This looks wrong to me
%11 = vector.contract {indexing_maps = [affine_map<(d0, d1, d2, d3) -> (d0, d1, d3)>, affine_map<(d0, d1, d2, d3) -> (d0, d3, d2)>, affine_map<(d0, d1, d2, d3) -> (d0, d1, d2)>], iterator_types = ["parallel", "parallel", "parallel", "reduction"], kind = #vector.kind<add>} %8, %9, %10 : vector<1x16x64xf16>, vector<1x64x4xf16> into vector<1x16x4xf32>
There is no intrinsic implemented for a 16x4
tile
Can you give me the original mlir file?

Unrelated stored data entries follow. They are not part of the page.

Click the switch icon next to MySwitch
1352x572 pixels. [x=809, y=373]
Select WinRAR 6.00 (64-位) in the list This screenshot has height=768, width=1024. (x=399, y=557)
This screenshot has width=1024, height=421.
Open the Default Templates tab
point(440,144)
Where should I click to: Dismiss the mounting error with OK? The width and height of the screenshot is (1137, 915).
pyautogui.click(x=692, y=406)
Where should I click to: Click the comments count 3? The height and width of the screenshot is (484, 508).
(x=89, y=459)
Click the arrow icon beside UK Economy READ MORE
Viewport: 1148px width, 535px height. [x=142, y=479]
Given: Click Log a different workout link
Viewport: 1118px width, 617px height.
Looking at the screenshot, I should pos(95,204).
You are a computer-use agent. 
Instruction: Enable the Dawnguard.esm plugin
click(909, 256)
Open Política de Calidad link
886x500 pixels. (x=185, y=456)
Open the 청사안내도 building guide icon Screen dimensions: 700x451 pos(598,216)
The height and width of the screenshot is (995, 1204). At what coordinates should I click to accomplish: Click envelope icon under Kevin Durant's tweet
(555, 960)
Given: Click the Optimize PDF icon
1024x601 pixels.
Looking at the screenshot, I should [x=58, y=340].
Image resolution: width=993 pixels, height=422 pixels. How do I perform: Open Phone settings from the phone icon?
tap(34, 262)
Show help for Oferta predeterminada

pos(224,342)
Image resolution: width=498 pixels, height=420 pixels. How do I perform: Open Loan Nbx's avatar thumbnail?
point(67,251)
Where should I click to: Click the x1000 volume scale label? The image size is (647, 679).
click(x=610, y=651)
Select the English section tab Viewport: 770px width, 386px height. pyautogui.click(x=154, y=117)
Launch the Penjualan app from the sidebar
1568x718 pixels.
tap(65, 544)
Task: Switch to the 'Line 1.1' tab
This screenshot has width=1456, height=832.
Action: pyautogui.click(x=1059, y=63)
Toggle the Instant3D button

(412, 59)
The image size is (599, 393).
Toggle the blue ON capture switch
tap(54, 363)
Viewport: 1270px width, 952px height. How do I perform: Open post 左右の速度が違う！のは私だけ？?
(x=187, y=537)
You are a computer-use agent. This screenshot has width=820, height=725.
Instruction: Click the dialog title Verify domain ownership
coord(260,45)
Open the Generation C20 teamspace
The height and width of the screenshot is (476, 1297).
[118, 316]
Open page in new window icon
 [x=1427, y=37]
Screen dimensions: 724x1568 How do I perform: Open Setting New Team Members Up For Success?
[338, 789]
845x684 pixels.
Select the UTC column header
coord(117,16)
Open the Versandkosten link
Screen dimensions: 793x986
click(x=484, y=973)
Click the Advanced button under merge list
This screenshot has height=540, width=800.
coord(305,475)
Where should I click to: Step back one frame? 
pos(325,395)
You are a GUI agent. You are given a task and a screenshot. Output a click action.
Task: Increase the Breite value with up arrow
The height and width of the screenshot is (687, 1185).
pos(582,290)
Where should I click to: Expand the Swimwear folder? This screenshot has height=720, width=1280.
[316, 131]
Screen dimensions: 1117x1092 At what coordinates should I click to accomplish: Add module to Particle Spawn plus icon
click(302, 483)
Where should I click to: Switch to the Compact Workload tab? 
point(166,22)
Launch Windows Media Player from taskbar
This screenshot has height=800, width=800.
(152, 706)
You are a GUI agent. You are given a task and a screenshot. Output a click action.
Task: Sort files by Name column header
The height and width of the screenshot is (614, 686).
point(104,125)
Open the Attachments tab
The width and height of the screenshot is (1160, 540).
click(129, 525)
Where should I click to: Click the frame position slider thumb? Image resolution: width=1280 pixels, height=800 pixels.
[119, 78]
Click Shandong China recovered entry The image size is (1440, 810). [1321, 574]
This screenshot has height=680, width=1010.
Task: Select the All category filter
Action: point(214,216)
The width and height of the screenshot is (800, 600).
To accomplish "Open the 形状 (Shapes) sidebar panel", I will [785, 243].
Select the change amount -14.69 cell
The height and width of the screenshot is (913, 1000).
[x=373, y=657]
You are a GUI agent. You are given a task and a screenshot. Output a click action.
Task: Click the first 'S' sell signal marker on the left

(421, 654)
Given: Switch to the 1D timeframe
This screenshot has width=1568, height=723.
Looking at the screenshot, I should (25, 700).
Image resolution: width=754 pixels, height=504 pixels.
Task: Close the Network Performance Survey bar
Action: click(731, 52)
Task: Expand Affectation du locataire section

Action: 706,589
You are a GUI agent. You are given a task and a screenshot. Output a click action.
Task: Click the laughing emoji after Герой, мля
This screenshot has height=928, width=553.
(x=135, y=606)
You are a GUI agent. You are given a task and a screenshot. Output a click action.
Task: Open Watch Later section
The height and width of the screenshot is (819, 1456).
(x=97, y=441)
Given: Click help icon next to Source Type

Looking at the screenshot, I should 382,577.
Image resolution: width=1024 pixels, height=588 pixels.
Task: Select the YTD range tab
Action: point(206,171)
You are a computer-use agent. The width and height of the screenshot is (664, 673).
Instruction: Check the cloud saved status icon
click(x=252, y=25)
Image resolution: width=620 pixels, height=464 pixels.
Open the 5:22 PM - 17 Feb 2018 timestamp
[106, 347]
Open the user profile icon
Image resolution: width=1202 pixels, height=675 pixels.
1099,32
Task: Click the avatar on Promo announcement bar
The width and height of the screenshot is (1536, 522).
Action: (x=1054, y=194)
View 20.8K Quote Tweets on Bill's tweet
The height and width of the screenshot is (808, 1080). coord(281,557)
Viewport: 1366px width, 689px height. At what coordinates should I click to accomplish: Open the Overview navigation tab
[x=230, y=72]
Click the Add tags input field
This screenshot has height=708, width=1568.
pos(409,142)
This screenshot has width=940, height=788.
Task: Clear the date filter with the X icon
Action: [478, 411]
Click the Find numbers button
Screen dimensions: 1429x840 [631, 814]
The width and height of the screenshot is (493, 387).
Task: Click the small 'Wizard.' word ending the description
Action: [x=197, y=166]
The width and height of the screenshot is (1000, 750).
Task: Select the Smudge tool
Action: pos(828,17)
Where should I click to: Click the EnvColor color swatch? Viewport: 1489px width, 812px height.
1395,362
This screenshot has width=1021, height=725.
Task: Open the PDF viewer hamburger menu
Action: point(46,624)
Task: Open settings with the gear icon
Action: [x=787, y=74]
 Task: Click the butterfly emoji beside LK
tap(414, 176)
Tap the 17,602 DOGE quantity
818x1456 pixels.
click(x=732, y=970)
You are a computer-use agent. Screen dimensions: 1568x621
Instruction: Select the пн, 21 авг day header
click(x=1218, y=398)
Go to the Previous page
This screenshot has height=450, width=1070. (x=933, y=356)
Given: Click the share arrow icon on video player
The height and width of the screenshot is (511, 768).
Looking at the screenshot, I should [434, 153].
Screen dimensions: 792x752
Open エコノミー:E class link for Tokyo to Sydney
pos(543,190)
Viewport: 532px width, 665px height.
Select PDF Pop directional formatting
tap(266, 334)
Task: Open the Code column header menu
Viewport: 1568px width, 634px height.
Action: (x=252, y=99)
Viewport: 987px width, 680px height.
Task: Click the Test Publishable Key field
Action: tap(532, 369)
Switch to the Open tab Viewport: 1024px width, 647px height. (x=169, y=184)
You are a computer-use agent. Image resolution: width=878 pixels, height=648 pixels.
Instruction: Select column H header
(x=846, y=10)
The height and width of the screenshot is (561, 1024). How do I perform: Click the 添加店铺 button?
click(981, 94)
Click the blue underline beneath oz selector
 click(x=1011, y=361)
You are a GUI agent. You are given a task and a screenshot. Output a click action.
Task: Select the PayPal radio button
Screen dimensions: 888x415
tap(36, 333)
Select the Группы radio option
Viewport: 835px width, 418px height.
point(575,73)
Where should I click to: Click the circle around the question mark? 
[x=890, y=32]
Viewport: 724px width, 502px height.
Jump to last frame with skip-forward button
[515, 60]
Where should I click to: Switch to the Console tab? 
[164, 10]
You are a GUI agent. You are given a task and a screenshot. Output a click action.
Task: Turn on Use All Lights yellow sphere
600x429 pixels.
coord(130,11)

I can at least add a failure when there is no intrinsic available for this shape.
Here is the input IR:
hal.executable public @conv_2d_nchw_fchw_dispatch_1 {
hal.executable.variant public @rocm_hsaco_fb target(<"rocm", "rocm-hsaco-fb", {mma_intrinsics = [#iree_gpu.mma_layout<MFMA_F16_16x16x16_F32>, #iree_gpu.mma_layout<MFMA_F16_32x32x8_F32>], target_arch = "gfx942", ukernels = "none", waves_per_eu = 2 : i64}>) {
hal.executable.export public @conv_2d_nchw_fchw_dispatch_1_batch_matmul_64x968x4x320_f16xf16xf32 ordinal(0) layout(#hal.pipeline.layout<push_constants = 0, sets = [<0, bindings = [<0, storage_buffer, ReadOnly>, <1, storage_buffer, ReadOnly>, <2, storage_buffer>]>]>) attributes {hal.interface.bindings = [#hal.interface.binding<0, 0>, #hal.interface.binding<0, 1>, #hal.interface.binding<0, 2>]} {
^bb0(%arg0: !hal.device):
%x, %y, %z = flow.dispatch.workgroup_count_from_slice
hal.return %x, %y, %z : index, index, index
}
builtin.module {
func.func @conv_2d_nchw_fchw_dispatch_1_batch_matmul_64x968x4x320_f16xf16xf32() {
%cst = arith.constant 0.000000e+00 : f32
%c0 = arith.constant 0 : index
%c39649280 = arith.constant 39649280 : index
%0 = hal.interface.binding.subspan set(0) binding(0) type(storage_buffer) alignment(64) offset(%c0) flags(ReadOnly) : !flow.dispatch.tensor<readonly:tensor<64x968x320xf16>>
%1 = hal.interface.binding.subspan set(0) binding(1) type(storage_buffer) alignment(64) offset(%c0) flags(ReadOnly) : !flow.dispatch.tensor<readonly:tensor<64x320x4xf16>>
%2 = hal.interface.binding.subspan set(0) binding(2) type(storage_buffer) alignment(64) offset(%c39649280) : !flow.dispatch.tensor<writeonly:tensor<64x968x4xf32>>
%3 = flow.dispatch.tensor.load %0, offsets = [0, 0, 0], sizes = [64, 968, 320], strides = [1, 1, 1] : !flow.dispatch.tensor<readonly:tensor<64x968x320xf16>> -> tensor<64x968x320xf16>
%4 = flow.dispatch.tensor.load %1, offsets = [0, 0, 0], sizes = [64, 320, 4], strides = [1, 1, 1] : !flow.dispatch.tensor<readonly:tensor<64x320x4xf16>> -> tensor<64x320x4xf16>
%5 = tensor.empty() : tensor<64x968x4xf32>
%6 = linalg.fill ins(%cst : f32) outs(%5 : tensor<64x968x4xf32>) -> tensor<64x968x4xf32>
%7 = linalg.batch_matmul ins(%3, %4 : tensor<64x968x320xf16>, tensor<64x320x4xf16>) outs(%6 : tensor<64x968x4xf32>) -> tensor<64x968x4xf32>
flow.dispatch.tensor.store %7, %2, offsets = [0, 0, 0], sizes = [64, 968, 4], strides = [1, 1, 1] : tensor<64x968x4xf32> -> !flow.dispatch.tensor<writeonly:tensor<64x968x4xf32>>
return
}
}
}
}
However, do we need it to add a failure? I thought that all the information needed for vector distribution is in the previous snippet. The bug is in the tile size configuration, which is in my prototype?